> EXERCISE DESCRIPTION
The lines to copy are those in the records below that hold the word "dropdown".

START RECORDS FOR THE TASK

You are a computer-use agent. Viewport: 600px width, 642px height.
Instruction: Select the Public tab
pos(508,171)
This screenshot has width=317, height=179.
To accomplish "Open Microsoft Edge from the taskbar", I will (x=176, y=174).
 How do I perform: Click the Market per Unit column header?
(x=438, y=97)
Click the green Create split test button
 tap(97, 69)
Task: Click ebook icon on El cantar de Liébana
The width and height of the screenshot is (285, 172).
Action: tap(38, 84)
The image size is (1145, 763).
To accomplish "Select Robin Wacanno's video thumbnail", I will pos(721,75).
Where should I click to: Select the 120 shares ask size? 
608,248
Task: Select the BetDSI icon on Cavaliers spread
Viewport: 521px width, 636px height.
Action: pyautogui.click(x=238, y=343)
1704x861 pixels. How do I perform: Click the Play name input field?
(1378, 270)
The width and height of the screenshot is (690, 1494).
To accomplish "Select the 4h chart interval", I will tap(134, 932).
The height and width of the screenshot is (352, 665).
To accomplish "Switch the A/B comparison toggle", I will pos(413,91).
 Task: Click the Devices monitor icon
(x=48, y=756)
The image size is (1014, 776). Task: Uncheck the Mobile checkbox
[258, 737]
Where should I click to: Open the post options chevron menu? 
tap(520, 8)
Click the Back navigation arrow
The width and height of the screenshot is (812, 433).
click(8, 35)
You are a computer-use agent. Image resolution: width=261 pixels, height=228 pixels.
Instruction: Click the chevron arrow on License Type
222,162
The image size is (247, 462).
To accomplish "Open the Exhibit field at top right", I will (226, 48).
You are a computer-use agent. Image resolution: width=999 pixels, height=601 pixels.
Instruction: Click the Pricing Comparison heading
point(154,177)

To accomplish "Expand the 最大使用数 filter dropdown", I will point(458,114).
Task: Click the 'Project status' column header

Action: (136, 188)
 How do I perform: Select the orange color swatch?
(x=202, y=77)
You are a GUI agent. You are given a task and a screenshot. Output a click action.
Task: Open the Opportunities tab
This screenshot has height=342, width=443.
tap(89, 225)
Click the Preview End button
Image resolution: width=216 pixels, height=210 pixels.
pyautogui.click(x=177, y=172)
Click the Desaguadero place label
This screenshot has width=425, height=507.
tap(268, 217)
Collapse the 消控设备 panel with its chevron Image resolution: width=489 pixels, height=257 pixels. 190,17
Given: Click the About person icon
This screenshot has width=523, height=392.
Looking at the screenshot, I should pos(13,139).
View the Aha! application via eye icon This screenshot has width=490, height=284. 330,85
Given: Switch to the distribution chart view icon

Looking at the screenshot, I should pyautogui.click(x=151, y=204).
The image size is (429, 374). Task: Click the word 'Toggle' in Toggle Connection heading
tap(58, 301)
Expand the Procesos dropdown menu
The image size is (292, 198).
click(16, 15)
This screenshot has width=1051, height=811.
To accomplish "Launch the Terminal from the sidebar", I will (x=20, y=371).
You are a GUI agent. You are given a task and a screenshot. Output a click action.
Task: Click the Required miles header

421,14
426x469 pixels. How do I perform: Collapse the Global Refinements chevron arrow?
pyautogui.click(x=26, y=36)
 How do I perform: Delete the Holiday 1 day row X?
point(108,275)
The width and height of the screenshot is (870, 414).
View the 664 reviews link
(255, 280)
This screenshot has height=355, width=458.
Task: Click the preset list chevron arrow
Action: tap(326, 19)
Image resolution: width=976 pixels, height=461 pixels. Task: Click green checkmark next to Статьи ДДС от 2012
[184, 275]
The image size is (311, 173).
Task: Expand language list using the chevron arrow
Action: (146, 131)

END RECORDS FOR THE TASK

> TASK RESPONSE
To accomplish "Expand the 最大使用数 filter dropdown", I will point(458,114).
Expand the Procesos dropdown menu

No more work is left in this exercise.